The carved bosses and corbels in Exeter Cathedral are amongst the finest examples of English Decorated Gothic architecture, a form of architecture that flourished in England for 100 years from 1270. The largest boss weighs in at over two tons; each one is different and decorated with either human figures, biblical stories, or naturalistic forms. The replica boss shown above gives a unique opportunity to view one of them close up and a chance to appreciate the intricate detail. Dated 1300, it shows a knight and three dragons signifying the Christian soul trampling on the world, the flesh, and the devil

 Most of the corbels along the nave show a naturalistic style or have a single figure - each one is different
On the north wall of the north transept is a large, blue faced astronomical clock, donated by Bishop Peter Courtenay towards the end of the C15th. A fleur-de-lys represents the sun's cycles around a 24 hour dial, with noon at the top and midnight at the bottom. The moon's phases are shown and the day of the lunar month can be read from the inner ring. The golden globe in the centre represents the earth.
Inside the mechanism are ropes which used to be greased by fat. The fat attracted mice who ran up and down the clock ropes - hence the nursey rhymn 'Hickory Dickory Dock' is thought to have been based on this clock.
via 
The Pulpit was designed in 1876 by George Gilbert Scott, and shows the martyrdoms of St.

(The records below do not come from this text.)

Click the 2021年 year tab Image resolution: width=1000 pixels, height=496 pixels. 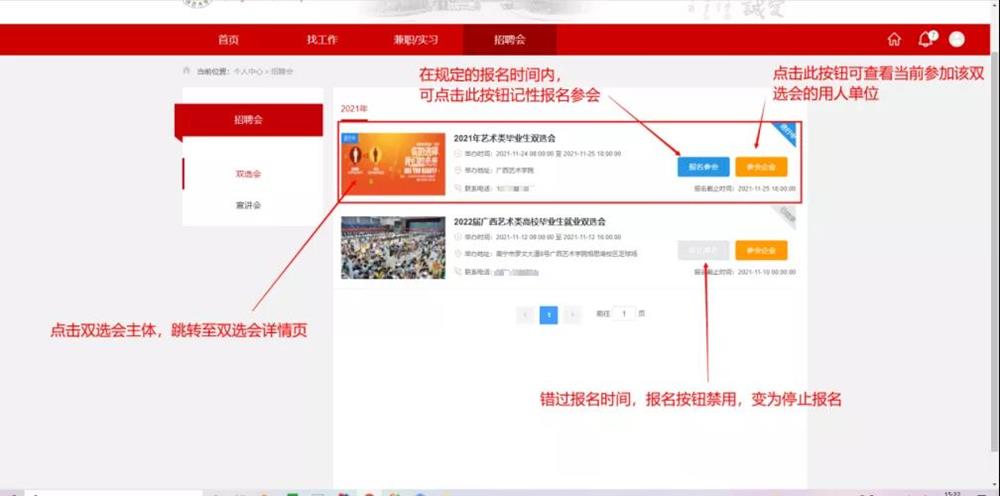tap(354, 108)
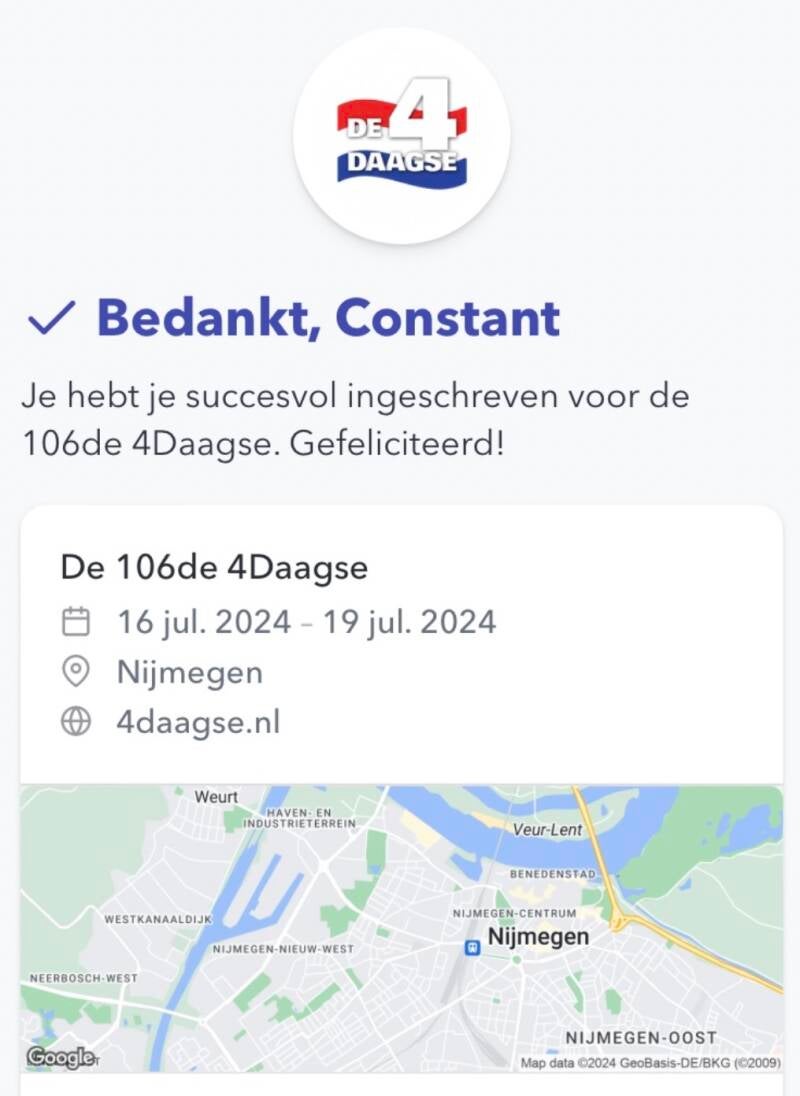Click the location pin icon
The height and width of the screenshot is (1096, 800).
coord(76,671)
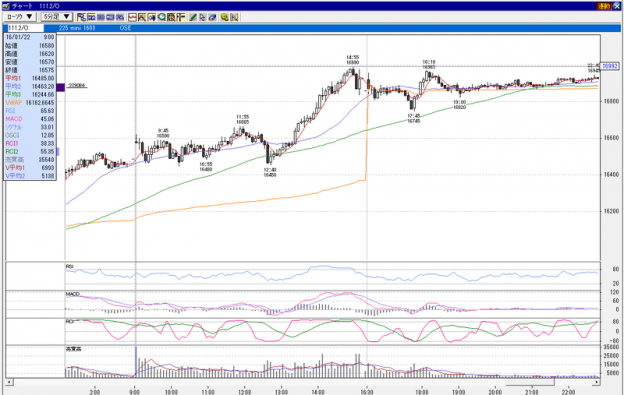Select the arrow pointer tool icon

202,17
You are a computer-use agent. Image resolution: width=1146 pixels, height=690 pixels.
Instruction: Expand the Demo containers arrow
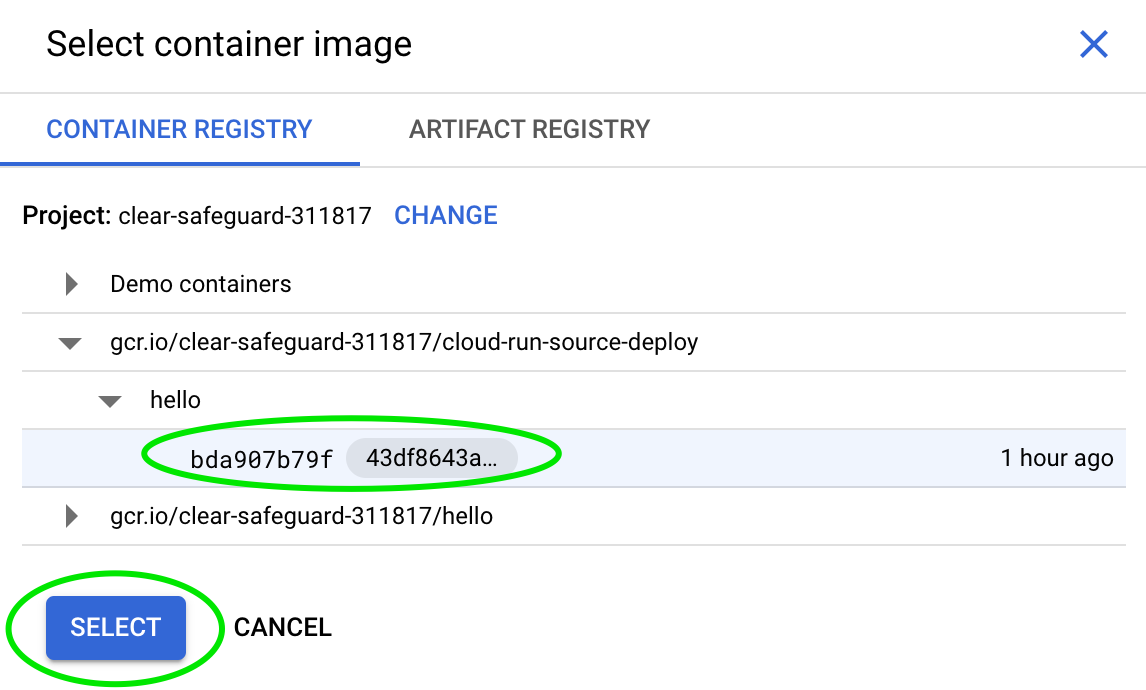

Alban, St. Boniface and the Victorian missionary Bishop John Coleridge Patteson
A pair of finely wrought golden gates lead into the
quire (choir)
Most of the present Cathedral was constructed 1270 - 1342
However the two towers date from an earlier Norman Cathedral which was demolished to make way for the present building.
one of the two stout Norman towers
The impressive light and airey interior has the longest Gothic ceiling in the world
The West window sparkles like a jewel. It was designed by William Peckitt of York (1731-95) arguably the most important glass designer of the C18th

 The organ is an historical instrument of international significance, but is far from being a museum piece. It is a working instrument used day in and day out in the way it was intended to by its creator John Loosemore in 1665.


The properties ajacent to the Cathedral on the northern side in Cathedral Close are mostly over 500 years old. Many, like the one above, belong to the Cathedral. This one is entered via an impressive doorway.
On this sunny, late November weekend, a typical 'German Style' Christmas Market was being held on the Cathedral green with stalls from all over the Continent
Rather fancifully, Mol's is said to have been the haunt of Elizabethan seafarers Sir Francis Drake and Sir Walter Raleigh, where they met to discuss their victory over the Armada. It was built in 1528 to house the Cathedral Annuellars. The facade seen here was added in 1596. Annuellars were priests who attended to the last wishes of benefactors to the Cathedral.
This Italian chocolate stall at the Christmas Market caught my eye, but I averted my gaze and walked on 

Spent the weekend in the city of Exeter, Devon, but next time it will be back to travels from Turkey

36 comments:

  1. A very pretty city to visit, thanks for showing so much beautiful details.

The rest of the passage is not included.